# DIY - Ziel-Saug-Technik, Schläuche teilweise über Wasserlevel



## NaKoAbe (9. Nov. 2014)

Ich plane gerade, wie wir unsere Pumpe/Filter-Kombination besser gestalten können. Unsere jetzige Pumpe günstig gebraucht erworben, besser als nichts) ist definitiv zu schwach für den Teich mit etwa 5m*7m Breite und Tiefe bis zu 1,20m.

Aus Kostengründen (und weil es mir Spaß macht) will ich möglichst viel selbst bauen. Ich bin handwerklich begabt, kann mit Werkzeug umgehen und erfreue mich der Kostenersparnis ebenso wie der Erfolgserlebnisse... 

Hier ist eine Skizze von IST und SOLL und ich wäre euch echt dankbar, wenn ihr mit kurz mit Erfahrungen und ggf. Physik-Wissen helfen könnt, ob ich da einen Denkfehler in meiner Planung habe.


Direktlink: http://1drv.ms/1ALHK28
 


Punkt 1, die Schläuche gehen kurz über die Wasseroberfläche, weil der Beckenrand des ehemaligen Pools massiv gegossen ist und wir nicht eben mal ein Loch für die Schläuche machen können/wollen

Punkt 2, die Hubhöhe des Schlauchs am Teichgrund... sollte möglichst ausreichen, Schlamm und anderen Kram vom Boden zu holen.


Das sind zwei Themen, wo mir ein Physiker sicherlich auf einer großen Tafel vorrechnen könnte, ob es klappt oder nicht. Ich denke aber eure eigenen reellen Erfahrungen können vielleicht das gleiche Ergebnis bringen. Ich weiß, dass keine Luft im Schlauch seien darf und wie grundsätzlich das Prinzip der kommunizierenden Röhren funktioniert. Nur bei den zwei Punkten oben bin ich mir nicht sicher und wie groß / tief der "Anpump"-Behälter seien sollte, damit das reibungslos mit ausreichend Sog läuft.

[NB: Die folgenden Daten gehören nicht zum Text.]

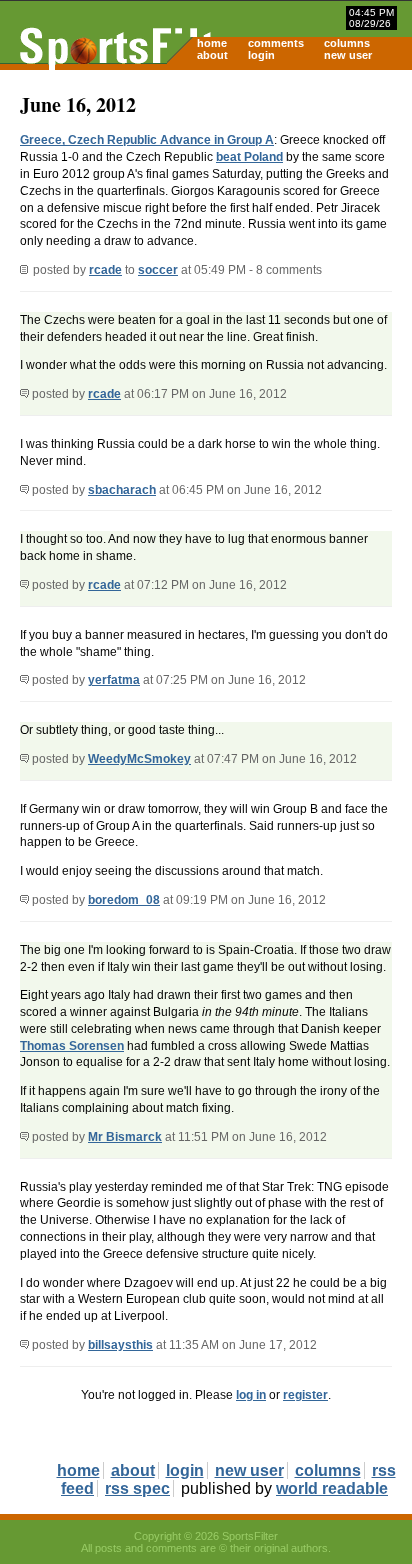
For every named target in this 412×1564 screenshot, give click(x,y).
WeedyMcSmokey (139, 759)
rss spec (137, 1488)
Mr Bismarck (125, 1137)
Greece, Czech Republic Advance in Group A (147, 140)
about (212, 55)
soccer (158, 270)
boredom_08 (124, 900)
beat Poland (249, 157)
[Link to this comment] (24, 394)
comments (276, 43)
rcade (105, 270)
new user (348, 55)
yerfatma (114, 680)
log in (251, 1395)
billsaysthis (120, 1345)
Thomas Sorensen (72, 1046)
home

Das __ Filtersystem will ich im Laufe des nächsten Jahres Stück für Stück erweitern. Siebbogenfilter, weitere Kammern, eventuell in zwei oder drei Jahren ein Filtergraben neben dem Teich... das wird die Zeit zeigen.


Ich hoffe, ihr könnt mir da weiterhelfen. Wenn ich alles wichtige habe, mache ich mich direkt ans Bauen und Buddeln.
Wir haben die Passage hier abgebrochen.